> _SUPPLIED PASSAGE_:
Which sensor mode releases the worker slot while waiting?
13. What is catchup in Airflow and how does it work?

Catchup is a DAG parameter that controls whether Airflow should backfill all DAG Runs from the start_date up to the current date when a DAG is first enabled or its schedule is changed. When catchup=True (default), Airflow will create a DAG Run for every missed schedule interval. When catchup=False, only the most recent interval is scheduled.

with DAG(
    'my_dag',
    start_date=datetime(2024, 1, 1),
    schedule='@daily',
    catchup=False   # do not backfill past runs
) as dag:
    ...

For most production pipelines, setting catchup=False is safer to avoid unexpected mass backfill on re-activation.

What happens when catchup=True and a DAG has been paused for 30 days?
14. What is backfilling in Apache Airflow?

Backfilling is the process of running a DAG for historical date ranges that were not previously executed. You can trigger a backfill from the CLI:

airflow dags backfill --start-date 2024-01-01 --end-date 2024-03-31 my_dag

This creates DAG Runs for every schedule interval between the start and end dates. Backfilling is useful when you add a new DAG with start_date in the past and want to process historical data, or when a pipeline was down and you need to reprocess missed intervals.

How do you trigger a backfill for a DAG via the Airflow CLI?
15. What is the TaskFlow API in Airflow?

> _LISTED ENTRIES_:
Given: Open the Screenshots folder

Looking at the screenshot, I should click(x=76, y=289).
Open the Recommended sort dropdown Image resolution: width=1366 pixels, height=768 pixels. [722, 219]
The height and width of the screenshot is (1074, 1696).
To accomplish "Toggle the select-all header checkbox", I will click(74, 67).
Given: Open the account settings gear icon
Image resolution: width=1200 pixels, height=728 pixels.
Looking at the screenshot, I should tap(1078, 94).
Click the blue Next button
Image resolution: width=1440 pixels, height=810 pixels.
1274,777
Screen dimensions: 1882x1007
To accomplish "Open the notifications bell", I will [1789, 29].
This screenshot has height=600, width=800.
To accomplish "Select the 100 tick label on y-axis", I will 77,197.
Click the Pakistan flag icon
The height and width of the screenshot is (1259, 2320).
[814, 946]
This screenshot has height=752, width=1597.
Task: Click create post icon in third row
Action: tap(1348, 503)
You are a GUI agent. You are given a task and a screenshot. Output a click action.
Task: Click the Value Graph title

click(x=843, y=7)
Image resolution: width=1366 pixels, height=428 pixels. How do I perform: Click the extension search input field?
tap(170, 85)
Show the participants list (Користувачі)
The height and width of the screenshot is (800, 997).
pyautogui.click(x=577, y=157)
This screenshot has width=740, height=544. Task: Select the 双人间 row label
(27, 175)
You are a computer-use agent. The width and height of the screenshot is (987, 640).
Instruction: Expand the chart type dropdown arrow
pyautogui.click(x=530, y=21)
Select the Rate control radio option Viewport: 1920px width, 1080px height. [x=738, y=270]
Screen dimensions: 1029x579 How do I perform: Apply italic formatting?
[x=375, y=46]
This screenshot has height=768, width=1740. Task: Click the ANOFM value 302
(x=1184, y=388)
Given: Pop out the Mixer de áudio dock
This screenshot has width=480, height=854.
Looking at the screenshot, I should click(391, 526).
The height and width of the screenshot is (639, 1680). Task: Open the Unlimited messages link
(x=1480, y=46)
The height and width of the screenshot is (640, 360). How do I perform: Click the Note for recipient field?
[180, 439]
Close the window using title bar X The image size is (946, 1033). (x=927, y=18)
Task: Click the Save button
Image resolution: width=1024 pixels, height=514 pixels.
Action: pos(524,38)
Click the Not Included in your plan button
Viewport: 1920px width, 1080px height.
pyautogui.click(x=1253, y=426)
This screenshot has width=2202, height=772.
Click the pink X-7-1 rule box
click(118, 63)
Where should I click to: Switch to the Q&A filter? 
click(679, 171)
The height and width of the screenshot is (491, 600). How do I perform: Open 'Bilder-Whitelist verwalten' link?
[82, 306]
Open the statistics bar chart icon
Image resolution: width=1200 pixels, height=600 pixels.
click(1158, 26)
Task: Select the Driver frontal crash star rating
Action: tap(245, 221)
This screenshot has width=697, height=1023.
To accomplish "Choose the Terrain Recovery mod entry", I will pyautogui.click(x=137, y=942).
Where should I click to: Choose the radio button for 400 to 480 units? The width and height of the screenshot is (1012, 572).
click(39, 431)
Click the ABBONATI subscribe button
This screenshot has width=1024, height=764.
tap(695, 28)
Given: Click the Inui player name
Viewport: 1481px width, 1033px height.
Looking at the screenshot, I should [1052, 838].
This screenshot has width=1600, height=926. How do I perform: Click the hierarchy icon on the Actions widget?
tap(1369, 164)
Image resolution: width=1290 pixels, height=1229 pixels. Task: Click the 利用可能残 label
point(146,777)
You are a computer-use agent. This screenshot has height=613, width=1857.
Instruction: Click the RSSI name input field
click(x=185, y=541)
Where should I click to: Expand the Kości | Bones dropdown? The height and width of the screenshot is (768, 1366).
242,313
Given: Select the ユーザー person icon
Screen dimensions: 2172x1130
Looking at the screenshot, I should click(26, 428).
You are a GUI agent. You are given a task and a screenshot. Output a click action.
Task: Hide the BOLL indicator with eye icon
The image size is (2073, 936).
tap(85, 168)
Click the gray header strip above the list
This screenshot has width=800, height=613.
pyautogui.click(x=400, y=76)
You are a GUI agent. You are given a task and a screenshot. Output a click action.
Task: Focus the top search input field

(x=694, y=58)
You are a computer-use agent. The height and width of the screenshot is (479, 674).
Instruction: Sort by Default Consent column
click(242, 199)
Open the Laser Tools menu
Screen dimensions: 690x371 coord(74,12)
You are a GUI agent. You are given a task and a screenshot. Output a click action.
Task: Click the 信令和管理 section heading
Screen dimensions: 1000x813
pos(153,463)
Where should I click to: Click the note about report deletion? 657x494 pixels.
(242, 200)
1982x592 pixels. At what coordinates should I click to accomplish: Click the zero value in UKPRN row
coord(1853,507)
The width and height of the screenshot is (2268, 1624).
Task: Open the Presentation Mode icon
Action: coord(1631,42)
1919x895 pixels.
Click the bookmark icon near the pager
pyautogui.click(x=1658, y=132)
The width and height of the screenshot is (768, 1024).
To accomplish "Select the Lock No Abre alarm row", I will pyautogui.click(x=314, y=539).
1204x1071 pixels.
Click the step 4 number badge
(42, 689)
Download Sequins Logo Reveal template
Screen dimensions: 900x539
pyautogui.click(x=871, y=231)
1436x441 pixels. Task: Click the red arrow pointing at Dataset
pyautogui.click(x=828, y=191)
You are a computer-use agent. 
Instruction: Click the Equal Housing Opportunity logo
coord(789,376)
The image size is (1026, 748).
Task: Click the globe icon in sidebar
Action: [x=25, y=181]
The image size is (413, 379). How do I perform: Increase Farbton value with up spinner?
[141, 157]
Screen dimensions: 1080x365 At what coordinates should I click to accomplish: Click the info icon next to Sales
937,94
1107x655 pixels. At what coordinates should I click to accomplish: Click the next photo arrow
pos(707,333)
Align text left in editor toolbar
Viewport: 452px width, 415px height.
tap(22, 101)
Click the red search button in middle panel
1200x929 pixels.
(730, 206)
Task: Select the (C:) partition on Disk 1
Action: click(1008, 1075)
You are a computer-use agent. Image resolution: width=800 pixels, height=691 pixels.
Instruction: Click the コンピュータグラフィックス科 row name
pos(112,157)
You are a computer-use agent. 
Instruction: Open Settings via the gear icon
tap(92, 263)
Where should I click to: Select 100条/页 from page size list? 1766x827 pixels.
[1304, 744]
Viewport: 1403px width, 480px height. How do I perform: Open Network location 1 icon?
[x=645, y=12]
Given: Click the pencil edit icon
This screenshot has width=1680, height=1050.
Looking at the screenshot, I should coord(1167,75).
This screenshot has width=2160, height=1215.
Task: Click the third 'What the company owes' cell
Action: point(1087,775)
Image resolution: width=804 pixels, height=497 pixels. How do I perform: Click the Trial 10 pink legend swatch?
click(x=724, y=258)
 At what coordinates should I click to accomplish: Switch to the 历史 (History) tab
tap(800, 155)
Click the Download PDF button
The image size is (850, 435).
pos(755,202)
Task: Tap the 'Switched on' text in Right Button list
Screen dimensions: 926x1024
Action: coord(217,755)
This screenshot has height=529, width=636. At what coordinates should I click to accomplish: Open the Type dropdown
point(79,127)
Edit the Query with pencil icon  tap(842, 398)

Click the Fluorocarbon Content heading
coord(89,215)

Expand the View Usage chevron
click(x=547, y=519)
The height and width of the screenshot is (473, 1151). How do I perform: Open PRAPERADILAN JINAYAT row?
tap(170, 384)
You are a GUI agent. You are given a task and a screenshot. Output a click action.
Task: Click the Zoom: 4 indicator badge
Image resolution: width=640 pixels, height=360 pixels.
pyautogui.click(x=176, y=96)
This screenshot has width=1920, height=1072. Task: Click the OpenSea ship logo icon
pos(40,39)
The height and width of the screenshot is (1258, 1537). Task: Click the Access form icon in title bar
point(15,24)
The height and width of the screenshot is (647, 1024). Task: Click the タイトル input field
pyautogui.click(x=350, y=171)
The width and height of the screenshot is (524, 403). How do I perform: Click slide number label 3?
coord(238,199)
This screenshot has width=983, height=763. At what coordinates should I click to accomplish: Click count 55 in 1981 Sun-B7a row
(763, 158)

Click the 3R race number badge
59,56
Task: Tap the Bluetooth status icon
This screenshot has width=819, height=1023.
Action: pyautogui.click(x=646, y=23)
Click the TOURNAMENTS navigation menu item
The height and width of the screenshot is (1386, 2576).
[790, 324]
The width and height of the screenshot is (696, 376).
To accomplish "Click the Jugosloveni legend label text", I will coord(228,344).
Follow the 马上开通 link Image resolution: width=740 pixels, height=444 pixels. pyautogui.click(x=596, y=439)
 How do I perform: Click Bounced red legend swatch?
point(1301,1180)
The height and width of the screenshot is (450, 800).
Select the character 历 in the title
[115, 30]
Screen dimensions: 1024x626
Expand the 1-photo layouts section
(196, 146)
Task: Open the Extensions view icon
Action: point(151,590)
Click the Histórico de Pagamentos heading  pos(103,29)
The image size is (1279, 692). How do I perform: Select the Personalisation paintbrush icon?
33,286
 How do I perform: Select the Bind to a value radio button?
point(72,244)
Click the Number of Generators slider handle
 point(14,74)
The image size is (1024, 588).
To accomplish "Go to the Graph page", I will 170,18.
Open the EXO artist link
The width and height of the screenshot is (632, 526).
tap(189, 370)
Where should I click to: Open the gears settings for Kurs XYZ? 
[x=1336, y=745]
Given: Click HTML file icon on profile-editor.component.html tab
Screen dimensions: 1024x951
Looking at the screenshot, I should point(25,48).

> _INSTRUCTIONS_:
**1)** Translate this sentence from the Airflow passage above into Spanish: "Backfilling is the process of running a DAG for historical date ranges that were not previously executed."
**2)** Please copy the Airflow passage word for word from "Catchup is a" to "in Apache Airflow?".

> _ANSWERS BY TASK_:
**1)** El backfilling es el proceso de ejecutar un DAG para rangos de fechas históricos que no se habían ejecutado previamente.

**2)**
Catchup is a DAG parameter that controls whether Airflow should backfill all DAG Runs from the start_date up to the current date when a DAG is first enabled or its schedule is changed. When catchup=True (default), Airflow will create a DAG Run for every missed schedule interval. When catchup=False, only the most recent interval is scheduled.

with DAG(
    'my_dag',
    start_date=datetime(2024, 1, 1),
    schedule='@daily',
    catchup=False   # do not backfill past runs
) as dag:
    ...

For most production pipelines, setting catchup=False is safer to avoid unexpected mass backfill on re-activation.

What happens when catchup=True and a DAG has been paused for 30 days?
14. What is backfilling in Apache Airflow?